Quand la porte reste entrouverte : Histoire de voisinage et de limites à Nanterre
— Claire, tu es là ? Je peux entrer ?
La voix de Sophie résonne dans le couloir, familière, presque trop. Je n’ai pas le temps de répondre qu’elle pousse déjà la porte, son fils Hugo courant derrière elle. Mon cœur se serre. Encore une fois, elle ne frappe pas vraiment, elle ne demande pas vraiment. Elle entre, comme si mon appartement était une extension du sien.
— J’ai besoin de te parler, tu as cinq minutes ?

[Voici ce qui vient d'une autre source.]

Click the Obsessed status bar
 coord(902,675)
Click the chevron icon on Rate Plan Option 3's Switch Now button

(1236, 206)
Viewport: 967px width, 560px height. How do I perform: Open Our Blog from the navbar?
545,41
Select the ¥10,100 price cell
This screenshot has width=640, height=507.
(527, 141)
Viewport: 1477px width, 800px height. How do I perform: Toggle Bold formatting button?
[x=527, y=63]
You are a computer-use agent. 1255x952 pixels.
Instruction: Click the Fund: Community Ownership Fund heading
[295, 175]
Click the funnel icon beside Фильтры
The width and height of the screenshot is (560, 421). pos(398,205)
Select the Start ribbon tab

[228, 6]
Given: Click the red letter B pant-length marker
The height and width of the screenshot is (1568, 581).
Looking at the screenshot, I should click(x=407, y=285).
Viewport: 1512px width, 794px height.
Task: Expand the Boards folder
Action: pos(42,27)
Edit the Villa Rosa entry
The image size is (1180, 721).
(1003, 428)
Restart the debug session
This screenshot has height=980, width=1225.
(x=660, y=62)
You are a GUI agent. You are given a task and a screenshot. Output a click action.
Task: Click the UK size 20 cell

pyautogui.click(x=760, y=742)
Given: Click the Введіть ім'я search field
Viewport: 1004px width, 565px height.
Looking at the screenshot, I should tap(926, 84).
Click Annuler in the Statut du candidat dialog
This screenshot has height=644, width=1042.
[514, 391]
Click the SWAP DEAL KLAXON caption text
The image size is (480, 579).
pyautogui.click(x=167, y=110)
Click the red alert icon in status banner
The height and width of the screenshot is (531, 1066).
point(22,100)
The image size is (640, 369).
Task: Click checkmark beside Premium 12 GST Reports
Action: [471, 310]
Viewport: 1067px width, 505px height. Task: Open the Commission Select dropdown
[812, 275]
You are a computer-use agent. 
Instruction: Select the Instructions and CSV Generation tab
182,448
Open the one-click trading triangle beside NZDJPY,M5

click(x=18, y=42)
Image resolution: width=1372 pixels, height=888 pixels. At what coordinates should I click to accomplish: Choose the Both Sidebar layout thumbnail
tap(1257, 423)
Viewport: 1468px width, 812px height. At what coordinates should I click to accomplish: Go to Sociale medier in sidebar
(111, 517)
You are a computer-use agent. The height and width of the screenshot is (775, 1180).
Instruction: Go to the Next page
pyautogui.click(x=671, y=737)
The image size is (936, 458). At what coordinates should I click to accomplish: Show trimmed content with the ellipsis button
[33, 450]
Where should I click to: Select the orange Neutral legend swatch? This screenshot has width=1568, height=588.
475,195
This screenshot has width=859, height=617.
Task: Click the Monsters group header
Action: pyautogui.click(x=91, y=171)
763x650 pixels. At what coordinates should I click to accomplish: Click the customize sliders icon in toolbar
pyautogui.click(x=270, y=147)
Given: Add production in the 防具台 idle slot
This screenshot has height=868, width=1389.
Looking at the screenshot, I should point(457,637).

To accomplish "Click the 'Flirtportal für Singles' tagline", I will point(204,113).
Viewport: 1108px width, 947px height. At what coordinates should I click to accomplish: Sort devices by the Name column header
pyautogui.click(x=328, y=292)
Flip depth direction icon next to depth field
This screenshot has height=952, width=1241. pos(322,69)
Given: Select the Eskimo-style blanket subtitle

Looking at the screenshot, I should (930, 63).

Je regarde ma fille, Camille, qui lève les yeux au ciel. Elle sait ce que cela signifie : encore une heure à écouter Sophie raconter ses soucis, à surveiller les enfants qui retournent le salon, à repousser le moment où je pourrai enfin souffler.
Je m’appelle Claire. J’ai trente-huit ans, deux enfants, un mari souvent absent à cause de son travail à La Défense, et une voisine qui ne comprend pas le mot « limite ».
Au début, j’étais ravie d’avoir trouvé une amie dans cette résidence où tout le monde se croise sans jamais se parler. Sophie était chaleureuse, pleine d’énergie, toujours prête à rendre service. Mais très vite, elle a commencé à venir sans prévenir, à me demander de garder Hugo « juste une petite heure », à me confier ses problèmes de couple alors que je préparais le dîner. Elle s’invitait à nos repas du dimanche, apportant parfois une tarte, mais surtout sa fatigue et ses histoires.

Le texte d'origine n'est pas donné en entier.